Here’s another helpful post by Larry Hurtado. My personal view is that 1 Cor. 14.34-35 is probably not an interpolation, though that is possible. I suggest Paul is just correcting a problem of some married women asking questions in worship during the time of prophecies. Certainly, he’s not banning women from all speaking in church. ‘Abusus non tolit usum’.
Paul and 1 Corinthians 14:34-35
by larryhurtado
A couple of readers have asked for my comments on the news story on Philip Payne’s recently-published article in which he discusses scribal features of Codex Vaticanus as these pertain to the question of the originality of 1 Corinthians 14:34-25. (The news story, e.g., here. Payne’s article: “Vaticanus Distigme-Obelos Symbols Marking Added Text, Including 1 Corinthians 14.34-35,” New Testament Studies 63 (2017), available online here.
The newspaper story focuses on the view espoused in Payne’s article that vv. 34-35 are an interpolation inserted into some copies of 1 Corinthians, probably originating as some reader’s marginal note, and then incorporated into the copy-stream at some early point. But, actually, for a number of years now an increasing number of scholars have reached this basic conclusion. Indeed, in his article Payne points to the numerous scholars who agree that vv. 34-35 are not an original part of Paul’s letter. For example, note Gordon D. Fee’s judgment in his commentary: The First Epistle to the Corinthians, New International Commentary on the New Testament (Grand Rapids: Eerdmans, 1987), 705-8.

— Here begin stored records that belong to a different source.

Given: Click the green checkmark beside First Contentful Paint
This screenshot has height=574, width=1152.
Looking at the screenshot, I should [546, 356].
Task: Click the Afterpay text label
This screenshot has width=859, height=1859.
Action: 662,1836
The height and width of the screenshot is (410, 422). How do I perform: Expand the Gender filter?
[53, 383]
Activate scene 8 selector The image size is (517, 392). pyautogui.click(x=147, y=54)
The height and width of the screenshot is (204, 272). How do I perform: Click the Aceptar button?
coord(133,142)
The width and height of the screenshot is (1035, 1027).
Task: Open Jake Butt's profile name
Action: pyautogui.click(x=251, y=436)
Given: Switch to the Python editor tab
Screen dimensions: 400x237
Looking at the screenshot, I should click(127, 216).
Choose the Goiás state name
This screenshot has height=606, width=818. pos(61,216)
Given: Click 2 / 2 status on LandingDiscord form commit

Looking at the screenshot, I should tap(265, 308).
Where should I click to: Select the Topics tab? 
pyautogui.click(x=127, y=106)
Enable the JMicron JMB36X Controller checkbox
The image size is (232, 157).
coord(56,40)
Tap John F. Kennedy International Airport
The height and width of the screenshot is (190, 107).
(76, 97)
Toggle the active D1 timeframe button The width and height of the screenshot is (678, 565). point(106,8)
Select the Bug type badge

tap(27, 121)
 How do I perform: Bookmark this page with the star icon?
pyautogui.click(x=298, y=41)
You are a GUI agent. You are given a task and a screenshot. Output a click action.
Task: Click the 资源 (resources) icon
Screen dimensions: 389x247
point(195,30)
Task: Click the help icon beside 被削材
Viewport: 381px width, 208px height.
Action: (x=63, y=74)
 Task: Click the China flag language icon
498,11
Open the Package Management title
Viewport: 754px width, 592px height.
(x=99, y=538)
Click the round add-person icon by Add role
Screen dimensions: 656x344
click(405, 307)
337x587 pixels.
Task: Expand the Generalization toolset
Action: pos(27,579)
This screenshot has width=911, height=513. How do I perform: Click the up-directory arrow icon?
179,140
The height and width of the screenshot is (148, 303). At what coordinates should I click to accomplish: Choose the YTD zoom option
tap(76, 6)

There are several reasons for this judgment. The verses seem to go against practically everything else in Paul’s uncontested letters pertaining to women’s involvement in the churches. E.g., in 1 Corinthians 11, Paul refers to women praying and/or prophesying in church, requiring only that they have their heads suitably covered (likely with hair). As well (and a rather telling matter in text-critical terms), in some witnesses these verses appear, not where we have them in most Bibles, but instead following v. 40. Such a multiple location for a body of text usually means that it has been inserted by various copyists, who made different choices about where to do so.
Over the last couple of decades Payne has been involved in adding to this acute observations about certain scribal features of Codex Vaticanus in particular, which he argues (cogently to my mind) are evidence that the copyist/scribe of this manuscript knew of some significant textual variants, and marked these places in the margins. The mark he/she used resembles the German umlaut, two dots horizontally placed in the margins. Payne’s new article is really about these scribal marks, backing up his earlier publications on the subject with an impressively thorough analysis of the data.
So, the article isn’t announcing that vv. 34-35 are likely an interpolation, for Payne has contended this, and many scholars have agreed, over a number of years now. (Another instance of the news media not quite getting it!) Actually, the new findings and contentions in the new article have to do more with the quality of the text of Codex Vaticanus, and the likely early date of the “archetype” copy from which it comes.
I was intrigued at Payne’s observation that Vaticanus has scant punctuation in the Gospels, but abundant punctuation in the Epistles. Payne infers that this likely results from the copyist of Vaticanus using a Gospels codex for the Gospels and a separate Epistles codex for the Epistles (Vaticanus is one of the earliest “pandects,” i.e., an entire Christian Bible in one book/codex). The Gospels archetype likely didn’t have punctuation (for whatever reason), whereas the Epistles archetype did. And so the copyist of Vaticanus simply copied each into his manuscript. He didn’t edit or add punctuation to the Gospels, but just copied. That suggests a copyist/scribe committed simply to copying, producing as accurate a copy as he could.
And that agrees with some other recent studies about other copyists as well. Copyists copied. They didn’t tend to make editorial changes. Readers might do so, but not copyists. For another study tending in the same direction: Zachary J. Cole, Numerals in Early Greek New Testament Manuscripts: Text-Critical, Scribal, and Theological Studies, NTTSD 53 (Brill: Leiden/Boston, 2017).
Payne also proposes that the lack of punctuation in the Gospels means that the Gospels archetype had a very early text and may have been produced prior to the introduction of punctuation (which may have come along sometime in the 3rd century or a bit earlier).
In sum, Payne’s article is full of fascinating data and observations that NT textual critics will want to pore over with care. But the news that 1 Corinthians 14:34-35 is likely not original to the epistle, but is an interpolation isn’t news!